The Accidental Smallholder Forum

Livestock => Poultry & Waterfowl => Topic started by: perkhar on February 15, 2017, 08:51:08 pm

Title: Feeding bruised barley to hens
Post by: perkhar on February 15, 2017, 08:51:08 pm
just bought in bruised barley. I am feeding it to the sheep but was mixing it in with the layers pellets. I read over the internet that hens can digest barley is this true. Does anyone else feed the hen barley.

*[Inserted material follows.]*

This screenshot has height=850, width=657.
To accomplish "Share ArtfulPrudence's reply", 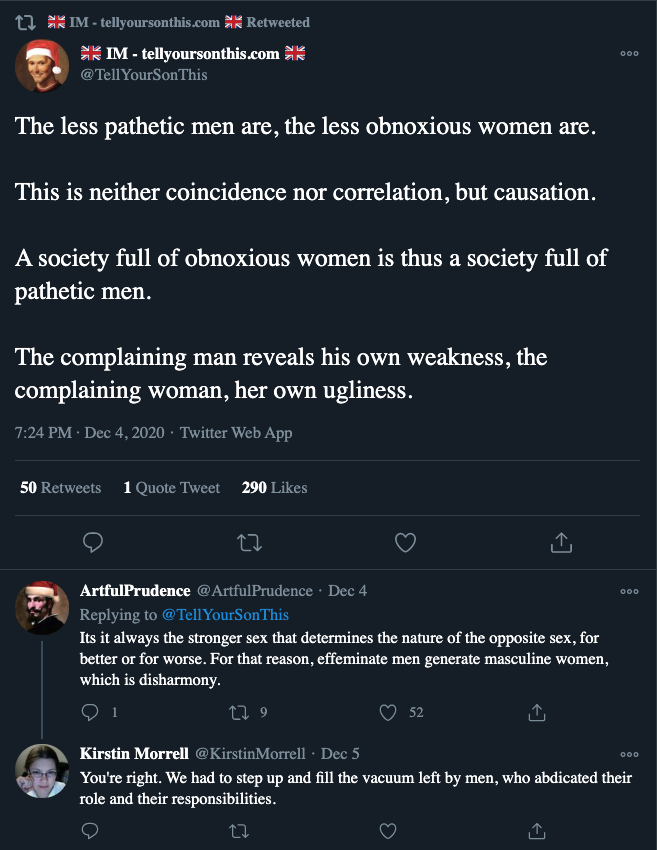I will [x=537, y=712].
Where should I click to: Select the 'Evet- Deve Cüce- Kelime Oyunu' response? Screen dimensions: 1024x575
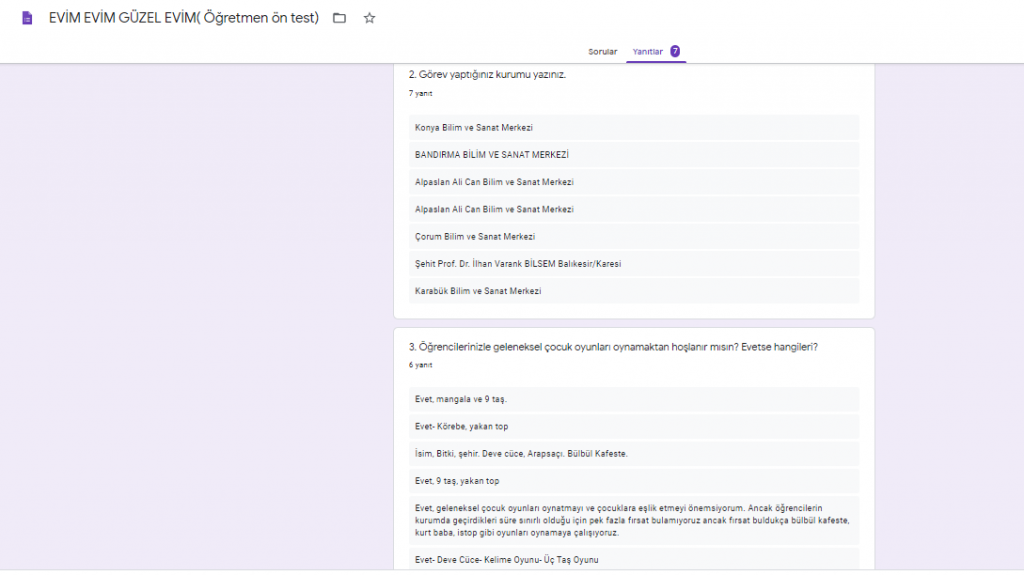pyautogui.click(x=507, y=559)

I'm keen to add a mixer to the layers pellets to help reduce the cost of feed.
Title: Re: Feeding bruised barley to hens
Post by: Marches Farmer on February 16, 2017, 11:13:20 am
I would only give it to hens in a scattering of seed to keep their crop full overnight in cold weather.  Layers pellets are expensive but they're formulated to keep the birds in good health.
Title: Re: Feeding bruised barley to hens
Post by: twizzel on February 16, 2017, 11:42:42 am
I feed my hens barley over winter, they love it. From about now onwards though they are on straight layers pellets, and I found if they have barley because I've not managed to get to the feed store for a couple of days then their laying is affected.
Title: Re: Feeding bruised barley to hens
Post by: perkhar on February 17, 2017, 08:15:11 pm
Yeh I'm convinced they lay better on layers pellets but the feed is massively more expensive than grains. So I'm debating whether it's worth sparing some eggs in order to drop the feed cost slightly, I don't want to take them off layers altogether but trying diffrent approaches
Title: Re: Feeding bruised barley to hens
Post by: landroverroy on February 17, 2017, 11:55:28 pm
 More economical to feed your layers a proper balanced diet for max egg production than to fed them less and get fewer eggs. You still have to feed birds that aren't laying. So you'd be better saving money by reducing your birds in number and feeding for optimum production than reducing their feed and getting fewer eggs/bird.
Title: Re: Feeding bruised barley to hens
Post by: twizzel on February 18, 2017, 12:21:48 pm
Yeh I'm convinced they lay better on layers pellets but the feed is massively more expensive than grains. So I'm debating whether it's worth sparing some eggs in order to drop the feed cost slightly, I don't want to take them off layers altogether but trying diffrent approaches

I get barley for nothing but will still buy layers, it will make your hens fat and take them a while to get back laying again.